> **TASK TO CARRY OUT**
From the first line of the data down to the line bearing "The height and", output every line exactly and include no pictures.
Top of SOURCE MATERIAL
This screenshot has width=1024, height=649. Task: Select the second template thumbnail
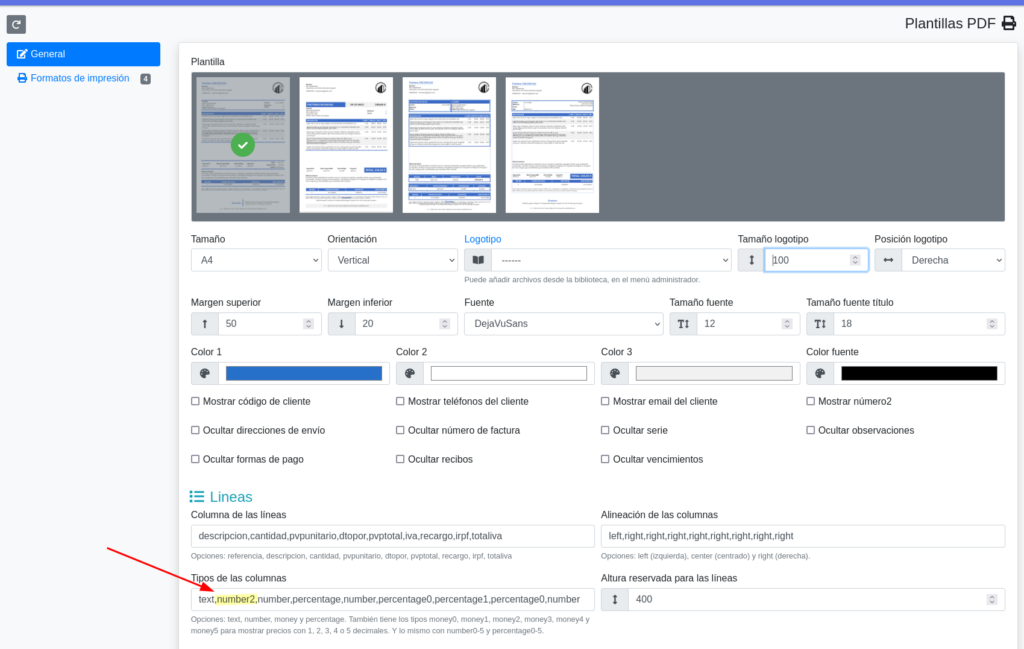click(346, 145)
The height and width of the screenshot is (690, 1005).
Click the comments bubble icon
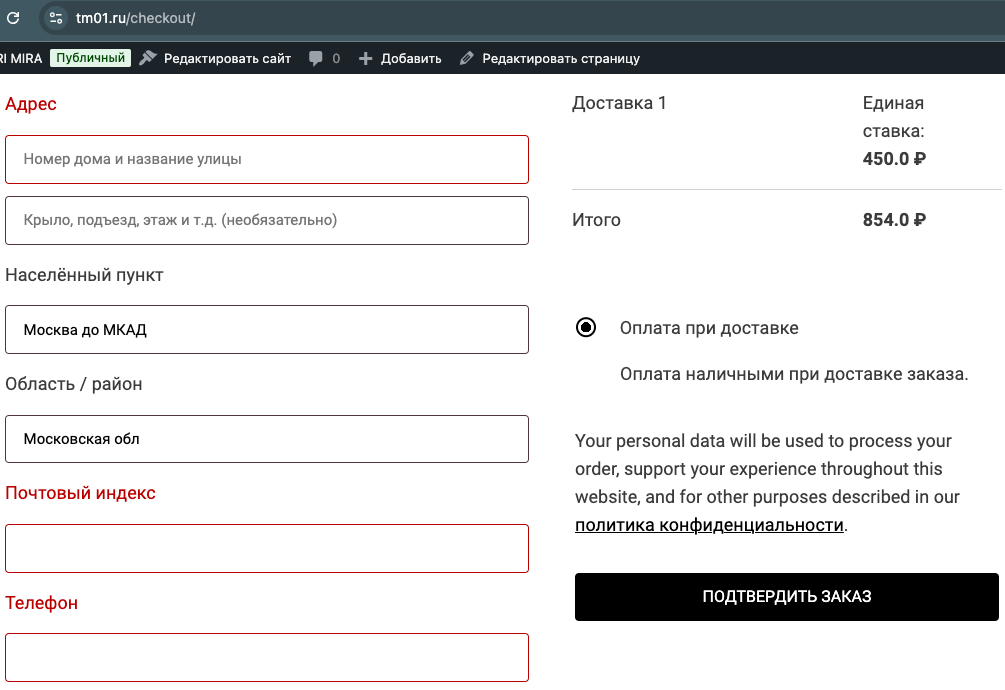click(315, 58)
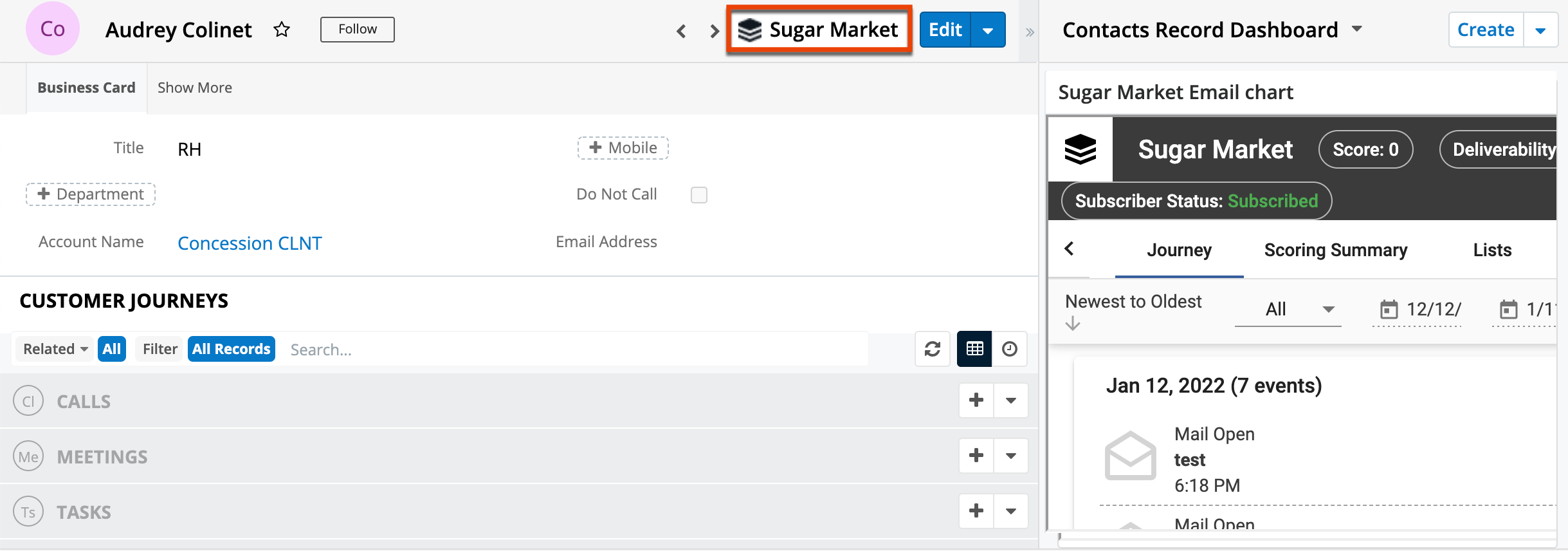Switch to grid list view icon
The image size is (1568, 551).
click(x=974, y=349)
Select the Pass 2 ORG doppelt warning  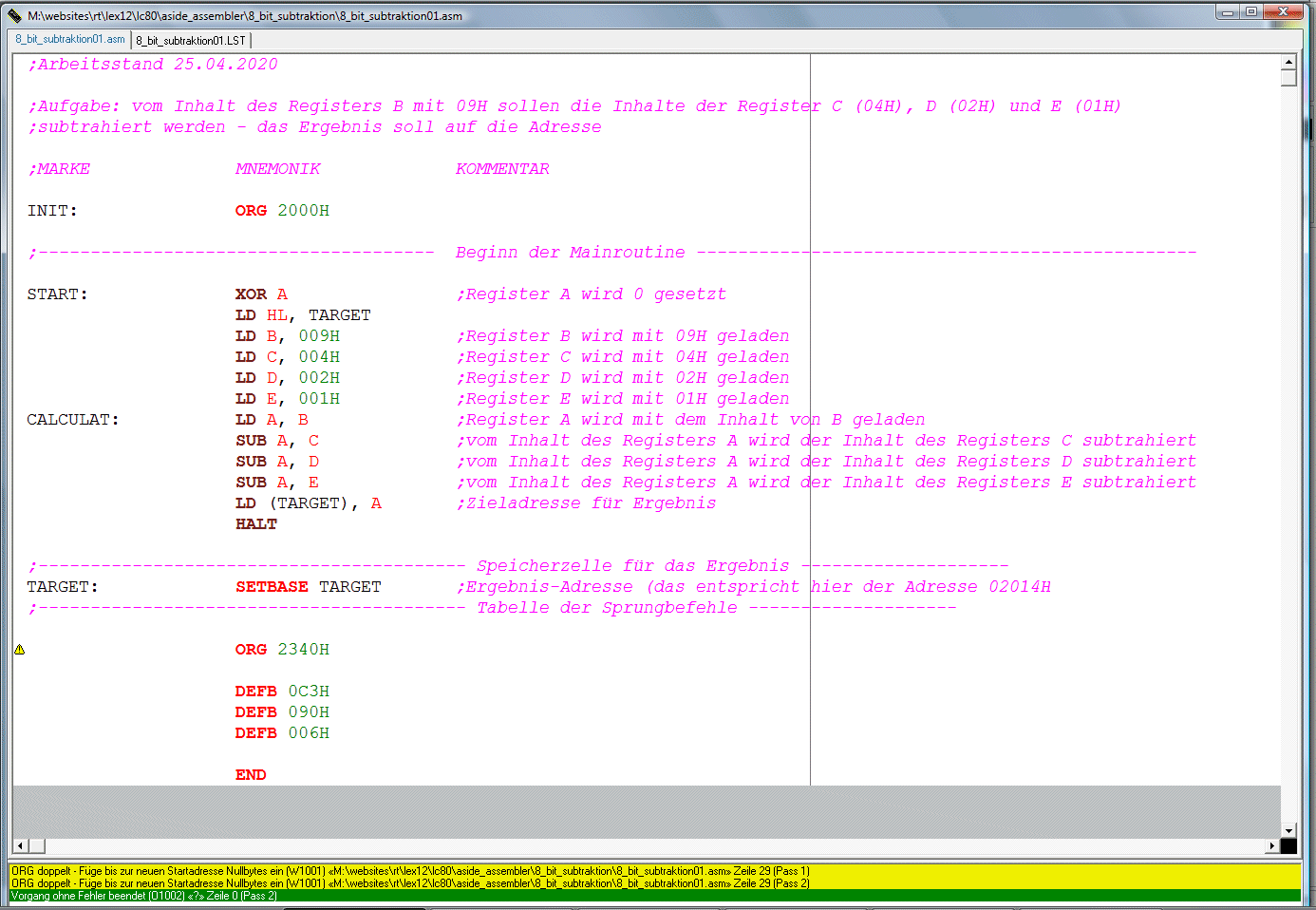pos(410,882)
Bottom of SOURCE MATERIAL
> **RESULT OF THE EXERCISE**
This screenshot has width=1024, height=649. Task: Select the second template thumbnail
click(346, 145)
The height and width of the screenshot is (690, 1005).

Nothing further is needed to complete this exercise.